One of the most dramatic rivers in Canada, the Mackenzie, flows mostly northwest until it doesn’t. More than a thousand miles long, it veers north before emptying into the Arctic Ocean. This must have seriously disappointed explorers who thought they had found a route to the Pacific Ocean via a very north Northwest Passage.
The world champion north flowing rivers are in Siberia. This huge Russian territory of more than 5 million square miles, I learned just today, extends from the Ural Mountains to the Pacific Ocean. It’s home to 33 million people. This sounds like a lot of humanity until you do the math. This density of people is very similar to Australia. Siberia constitutes 77% of Russia.
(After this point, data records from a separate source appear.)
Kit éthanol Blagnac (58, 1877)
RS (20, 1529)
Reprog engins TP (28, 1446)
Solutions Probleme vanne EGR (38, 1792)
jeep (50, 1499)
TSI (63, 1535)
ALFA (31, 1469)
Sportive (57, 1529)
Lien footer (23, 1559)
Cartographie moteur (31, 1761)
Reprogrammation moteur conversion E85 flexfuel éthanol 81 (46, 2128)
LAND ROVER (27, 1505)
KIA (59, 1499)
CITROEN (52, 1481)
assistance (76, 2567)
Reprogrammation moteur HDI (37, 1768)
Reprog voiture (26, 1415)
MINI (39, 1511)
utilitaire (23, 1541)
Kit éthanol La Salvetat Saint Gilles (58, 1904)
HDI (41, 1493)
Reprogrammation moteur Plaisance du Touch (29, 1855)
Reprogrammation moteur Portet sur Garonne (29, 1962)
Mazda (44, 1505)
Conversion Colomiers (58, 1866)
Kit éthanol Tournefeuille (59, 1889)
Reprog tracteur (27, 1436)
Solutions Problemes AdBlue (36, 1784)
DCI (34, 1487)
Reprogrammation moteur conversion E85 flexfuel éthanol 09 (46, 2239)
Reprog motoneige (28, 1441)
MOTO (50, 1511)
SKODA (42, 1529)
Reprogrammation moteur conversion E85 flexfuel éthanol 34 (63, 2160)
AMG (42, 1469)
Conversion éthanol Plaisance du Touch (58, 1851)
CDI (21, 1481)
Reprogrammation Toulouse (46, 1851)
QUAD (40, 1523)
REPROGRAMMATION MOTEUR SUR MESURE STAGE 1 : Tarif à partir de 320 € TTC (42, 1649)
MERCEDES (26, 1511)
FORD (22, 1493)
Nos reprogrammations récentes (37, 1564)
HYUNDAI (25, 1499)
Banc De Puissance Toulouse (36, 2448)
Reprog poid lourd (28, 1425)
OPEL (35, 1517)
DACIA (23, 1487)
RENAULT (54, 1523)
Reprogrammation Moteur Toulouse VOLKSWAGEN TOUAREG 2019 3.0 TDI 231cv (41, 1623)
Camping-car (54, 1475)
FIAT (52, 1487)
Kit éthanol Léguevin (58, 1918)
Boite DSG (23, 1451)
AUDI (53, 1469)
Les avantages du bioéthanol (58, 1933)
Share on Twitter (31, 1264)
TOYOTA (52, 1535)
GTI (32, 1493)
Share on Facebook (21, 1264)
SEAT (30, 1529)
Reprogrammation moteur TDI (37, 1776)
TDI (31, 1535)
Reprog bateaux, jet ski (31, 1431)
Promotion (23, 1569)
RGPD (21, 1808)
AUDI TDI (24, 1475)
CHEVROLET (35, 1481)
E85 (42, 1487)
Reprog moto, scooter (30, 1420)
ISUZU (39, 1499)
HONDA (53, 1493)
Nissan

The 5 Siberian rivers that all flow north to the Arctic Ocean, the Yenisei, Ob, Lena, Indigirka and Olenyik, include some streams I have never heard of. Three of them are in the top 15 longest rivers in the world. The Yenisei is one of them. At 2,167 miles, it’s the longest river in the world flowing due north. The Ob is the world’s 7th longest river at 2,268 miles. The Lena is even longer and considered a Siberian river because it flows on for 2,668 miles (this number varies) from the Baikal Mountains to the Arctic Ocean. The Indigirka is 1,072 miles long, and the Olenyik, which is usually frozen solid 8 months each year, is 1,424 miles in length.
I suppose my sudden interest in rivers is the result of reading River Horse. Since Ruth and I have not seen many of the above, they are now on our bucket list!